The discussion about Ms. Loughlin’s right to a trial, the presumption of innocence, and the prosecutorial statistics about her chances of success was the easy part. The hard part was about a defendant’s decision whether to go to trial or not — a crossroad filled with life-changing complications and conflicting emotions.
A criminal defendant might risk trial simply because the government’s evidence is faulty. Perhaps it was wrongly obtained or could otherwise be inadmissible. Testing the government’s evidence can sometimes result in dismissal before the start of the actual trial or in an acquittal by a judge or jury after the trial. But I never made it that far in my decision making, nor did I consider those options.
In April 2007, Billy Jacobson (at the time, Assistant Chief of FCPA Enforcement at the DOJ) called my lawyer, stating that I was the target of a criminal investigation for violating the FCPA. It was time, my lawyer told me, to seriously consider whether to start cooperating with the DOJ or begin preparing for trial.
I responded, “I’m going in.” And with that response, my cooperation had begun even before our first meeting with the DOJ a few months later.
For me, that call from Billy Jacobson was my “line in the sand,” as a DOJ prosecutor later described it to Judge Leon at my sentencing. From that day on I was prepared to admit my guilt and make peace with my past, while praying for a different future.
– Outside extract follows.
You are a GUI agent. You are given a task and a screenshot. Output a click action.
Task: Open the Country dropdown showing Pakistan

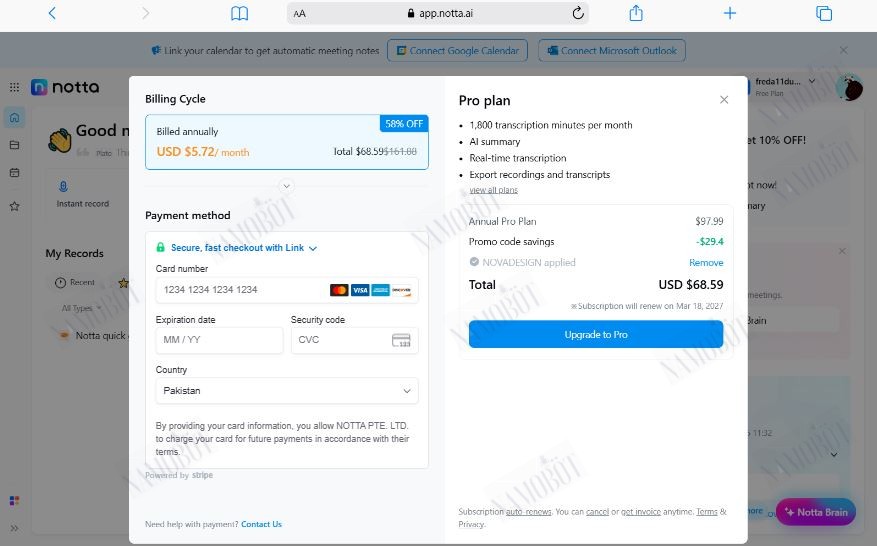coord(287,390)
I didn’t cooperate and plead guilty because I was coerced. (Judges, by the way, are very careful to make sure defendants aren’t pressured by anyone to plead guilty or otherwise give up their rights.) I wasn’t even thinking about the odds of losing a jury trial and risking a long sentence. What guided me was the emotional impact of apologizing, showing remorse, and embarking upon a lifetime of seeking forgiveness, all as described in the Handbook of Forgiveness that’s referred to in the earlier post about Lori Loughlin. I wanted what all of those elements ultimately bring together — reconciliation and peace, with oneself, with friends and loved ones, and with society at large.
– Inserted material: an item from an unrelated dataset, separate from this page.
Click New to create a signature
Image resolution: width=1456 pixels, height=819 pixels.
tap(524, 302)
I was facing decades in prison in two countries. After I cooperated, Judge Leon decided that eighteen months, of which I served fourteen and a half months, was a fair and just sentence. Judge Leon could have followed the DOJ’s recommendation (under the 5k.1 process) to give me a non-custodial sentence, but didn’t. After my sentencing, one of the FBI case managers turned to me and said, “Well, it might not mean anything to you now, but going to prison means that no one can ever say you avoided justice.” And he was right, both from a criminal justice perspective and a restorative one.
But I also know that not everyone is going to forgive me. I am sure that some of my former colleagues remain bitter. A relationship with one of my children is still fractured due to my own selfishness and poor decisions.
After her sentencing, Felicity Huffman said: “My hope now is that my family, my friends and my community will forgive me for my actions.” Some will, some won’t. Some will move from hurt and bitterness to forgiveness over time. As the FCPA Blog said about Ms. Huffman, “She feels terrible shame about what she did, just like we would.” That”s right.
Last week I talked to a leadership team from a medical device company. I had a tough time making it through one question about how my behavior impacted relationships with my children. The profound pain I inflicted on others and on myself never goes completely away. But facing justice — criminal and restorative — can help bring an eventual peace from a self-inflicted disaster that was more frightening than I can even describe.
What would I say today to Lori Loughlin? I’m not sure. If she believes in her own innocence, how could one possibly argue for her to admit to a crime? But if she only wants to test the government’s evidence, or present a novel defense theory, or bring a string of evidentiary motions that might actually win her case “on a technicality” or even through a jury acquittal, she might in fact achieve criminal-justice satisfaction but live a life of never ending emotional turmoil.